HKU law school founding teacher and former district judge Bernard Downey dies

Many of his first students became legends of the Hong Kong bar, family says

PUBLISHED : Tuesday, 18 October, 2016, 2:15pm
UPDATED : Wednesday, 19 October, 2016, 10:39am



A founding teacher at Hong Kong’s first law school, who went on to serve as a district judge for more than a decade, died in Britain on Monday. He was 82.

Bernard Downey joined the founding body of the University of Hong Kong’s Department of Law in 1969 and dedicated years to teaching before serving as a district judge from 1980 until his retirement in 1994.

A family member told the Post that many of Downey’s students had become “legends of the Hong Kong bar”, some of whom he had maintained lifelong friendships with.

Downey taught law at the London School of Economics from 1958 to 1966 before coming to Hong Kong.

Out of concern that the progress of legal education was slow, he joined the founding dean, Professor Dafydd Evans, and Professor John Rear when the school was still in a makeshift home in the Chinese Merchandise Building and the old Central police station.

“Hong Kong [University] gave us an opportunity to start fresh – nothing was holding us back,” the former senior lecturer told the Post in 2009.

In 1980, the same year that he joined the judiciary, Downey donated funds to the university for the award of two prizes that later became the Bernard Downey Scholarship, with additional funding from a group of alumni.

Former lawmaker Ronny Tong Ka-wah SC, who was in the school’s first cohort, said he was very upset to hear of his professor’s passing.

He recalled that Downey was among the three founding professors who interviewed and admitted him when he applied to the law school.

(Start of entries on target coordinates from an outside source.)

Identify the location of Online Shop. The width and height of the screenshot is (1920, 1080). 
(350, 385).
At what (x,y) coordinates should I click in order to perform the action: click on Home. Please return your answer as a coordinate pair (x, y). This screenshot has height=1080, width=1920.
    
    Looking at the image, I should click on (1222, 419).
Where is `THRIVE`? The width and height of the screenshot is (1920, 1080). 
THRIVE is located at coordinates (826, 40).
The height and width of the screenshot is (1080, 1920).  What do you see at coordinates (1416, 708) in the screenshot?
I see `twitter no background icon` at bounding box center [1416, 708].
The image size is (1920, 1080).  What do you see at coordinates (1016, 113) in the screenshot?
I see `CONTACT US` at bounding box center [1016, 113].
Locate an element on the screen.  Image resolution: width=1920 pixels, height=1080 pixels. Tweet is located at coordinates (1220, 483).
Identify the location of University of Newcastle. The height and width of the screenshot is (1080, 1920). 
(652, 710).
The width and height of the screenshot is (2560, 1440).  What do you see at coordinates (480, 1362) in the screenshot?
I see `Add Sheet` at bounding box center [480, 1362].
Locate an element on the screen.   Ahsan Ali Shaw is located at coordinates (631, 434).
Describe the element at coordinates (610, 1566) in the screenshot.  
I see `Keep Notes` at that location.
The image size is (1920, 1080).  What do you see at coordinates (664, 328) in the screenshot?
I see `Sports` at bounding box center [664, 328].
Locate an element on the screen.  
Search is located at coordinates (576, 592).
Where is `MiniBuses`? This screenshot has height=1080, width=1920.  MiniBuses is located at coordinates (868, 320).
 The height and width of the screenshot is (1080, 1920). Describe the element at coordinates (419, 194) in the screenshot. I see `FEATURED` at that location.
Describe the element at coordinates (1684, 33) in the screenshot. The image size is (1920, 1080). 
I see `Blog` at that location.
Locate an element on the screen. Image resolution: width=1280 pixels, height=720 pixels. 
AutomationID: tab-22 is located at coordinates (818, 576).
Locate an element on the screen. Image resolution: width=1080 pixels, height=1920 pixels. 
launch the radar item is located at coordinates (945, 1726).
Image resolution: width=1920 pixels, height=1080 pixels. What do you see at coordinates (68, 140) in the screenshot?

“I came first in class, and there were no scholarships then, but he contributed funds to buy books for me,” Tong said. “We all respect him.”

Current university law professor Albert Chen Hung-yee said he was sad to hear of his teacher’s death. “He was the first generation of law teachers at HKU’s school, the first law school in Hong Kong,” he said.

Former director of public prosecutions Grenville Cross SC said Downey was a hardworking judge who could be entrusted with difficult cases.

“His judgments were always carefully reasoned,” he said. “He was a no-nonsense sort of judge, with whom counsel trifled at their peril.”